離開場還有一個多時辰,金玉奴先告辭離開了。
人已遠去,春鶯般的聲音猶縈繞耳畔,真箇比花花解語,比玉玉生香。晚詞感嘆道:「正林,你師父真是好福氣。」
劉密道:「見過我師娘的人都這麼說。」
晚詞道:「你師娘成親了還在瓦子裡拋頭露面,你師父不在意麼?」
劉密笑道:「他若在意,這門親事便成不了了。想當初師娘正值芳華,求娶者甚眾,她說她不要聘禮,只要成親後繼續唱戲,便讓一大半人望而卻步。可我師父不僅答應她這個條件,還傾囊幫她搭起自己的戲班子。他知道師娘唱戲不是取悅於人,而是取悅自己,所以不管別人怎麼說,他都不在意。
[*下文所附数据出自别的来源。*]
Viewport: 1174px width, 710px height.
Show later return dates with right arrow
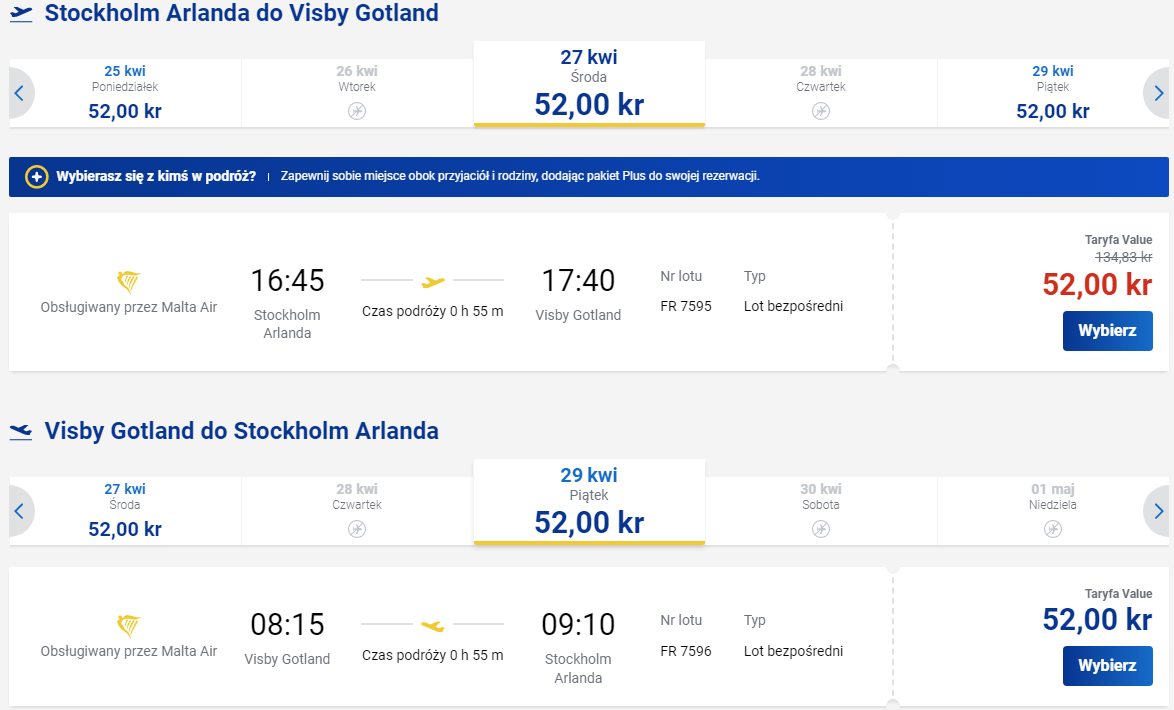[x=1158, y=512]
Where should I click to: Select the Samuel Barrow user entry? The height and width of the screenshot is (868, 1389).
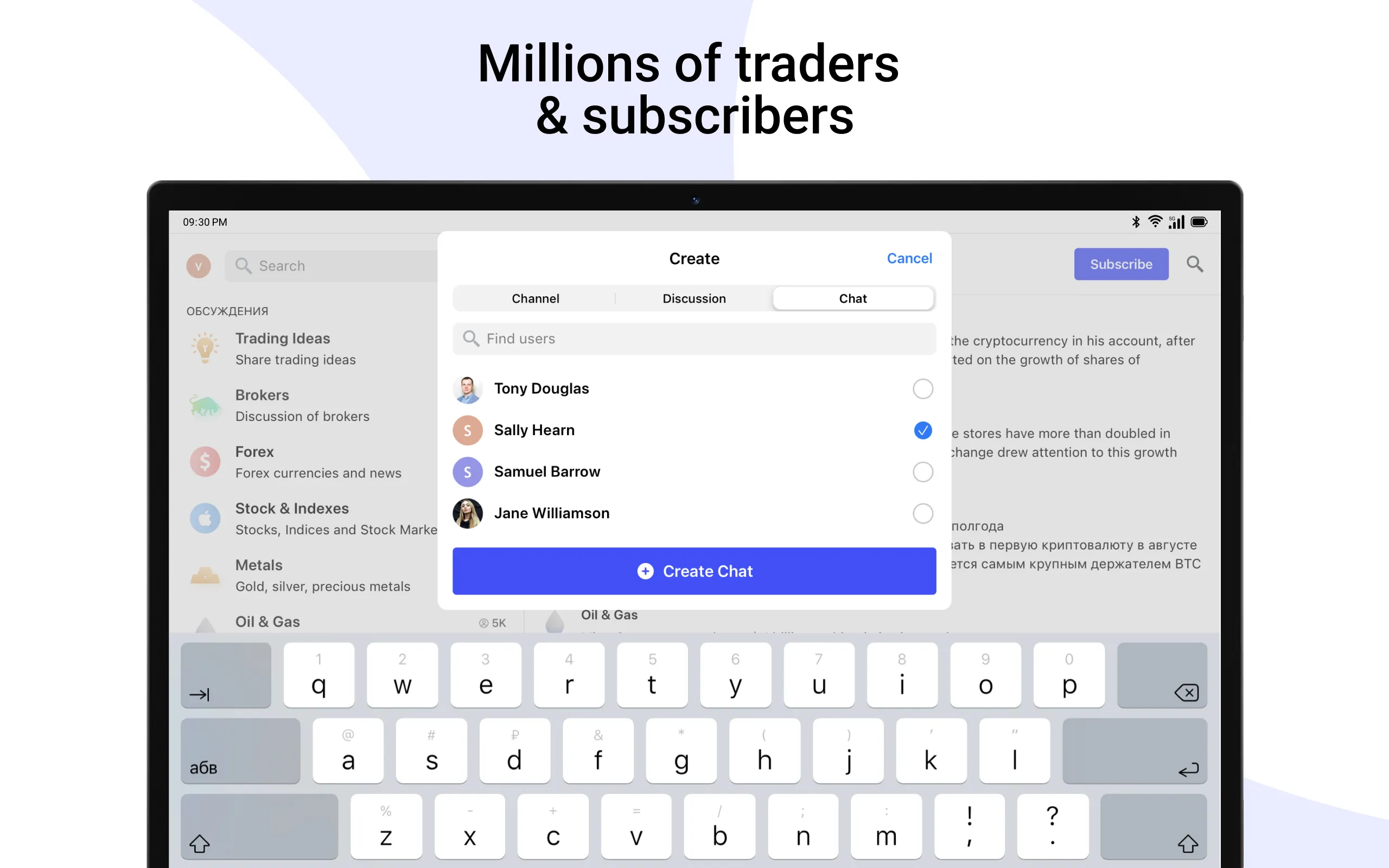coord(694,470)
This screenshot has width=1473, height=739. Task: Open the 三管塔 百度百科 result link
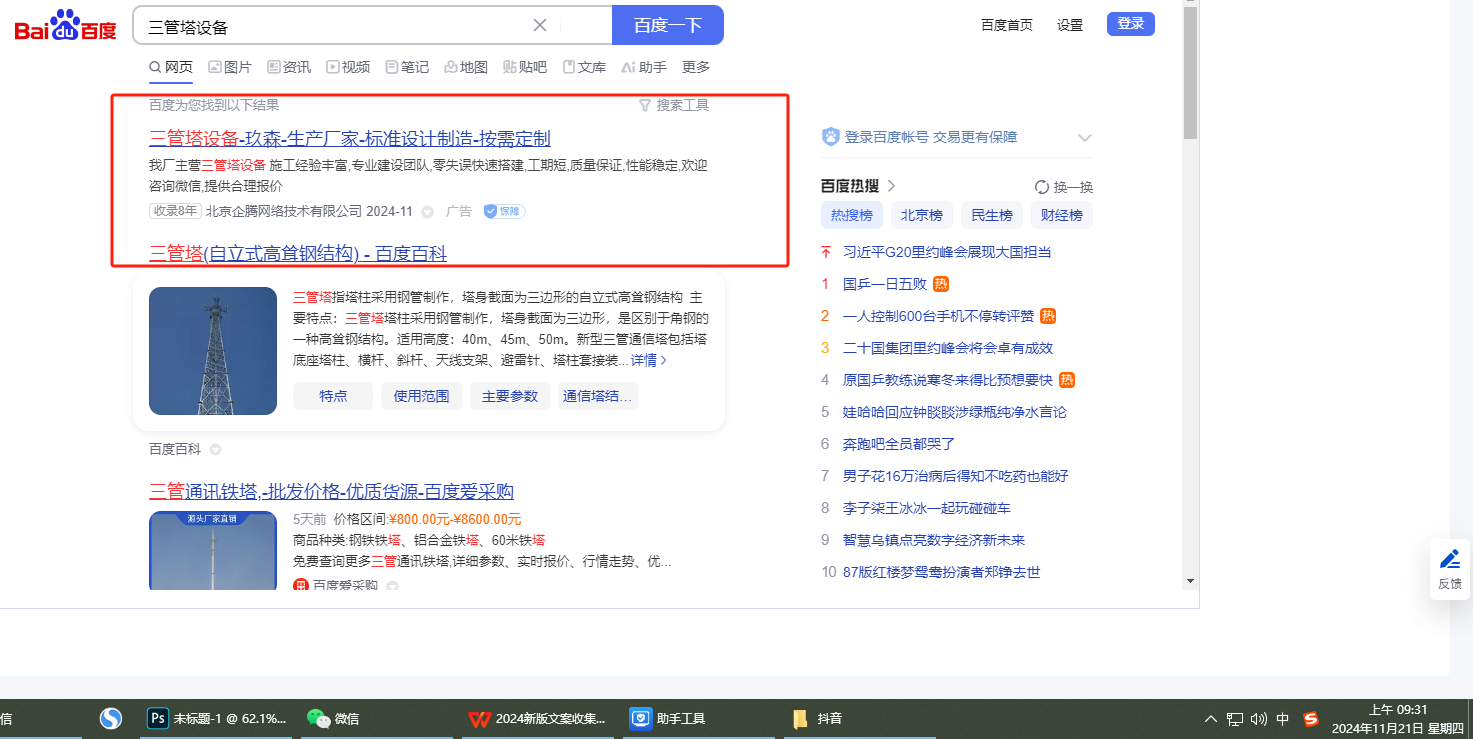coord(297,253)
」
晚詞聽得痴了,原來世上有這樣的丈夫,不把妻子看作自己的附庸,願意看她在人前施展才華,風光無限。
婦唱夫隨,究竟是誰更好福氣,卻說不清了。
章衡見她呆呆怔怔,只當是被金夫人勾走了魂,嘲笑道:「真沒見過世面。」
晚詞想著女兒家的心事,忽然覺得與他們兩個也無話可說,悶悶地低頭剝著盤子裡的花生。
劉密看看她,道:「時辰還早,我們玩猜枚罷。」
晚詞道:「大伯不讓我吃酒。」
劉密道:「我們不吃酒,輸了的吃一碟醋,如何?」
晚詞想了下這兩張小白臉酸得皺成一團的樣子,登時高興起來,道:「好,就吃醋。」
章衡看她一眼,道:「你小心傷敵不成,自損八百。」
劉密拿了一盒棋子來,背過身去抓了兩顆攥在手心裡,讓他們兩先猜。不想晚詞運氣極好,十幾輪下來都猜中了,倒是章衡輸得最多,吃了七八碟醋,眉頭就沒鬆開過。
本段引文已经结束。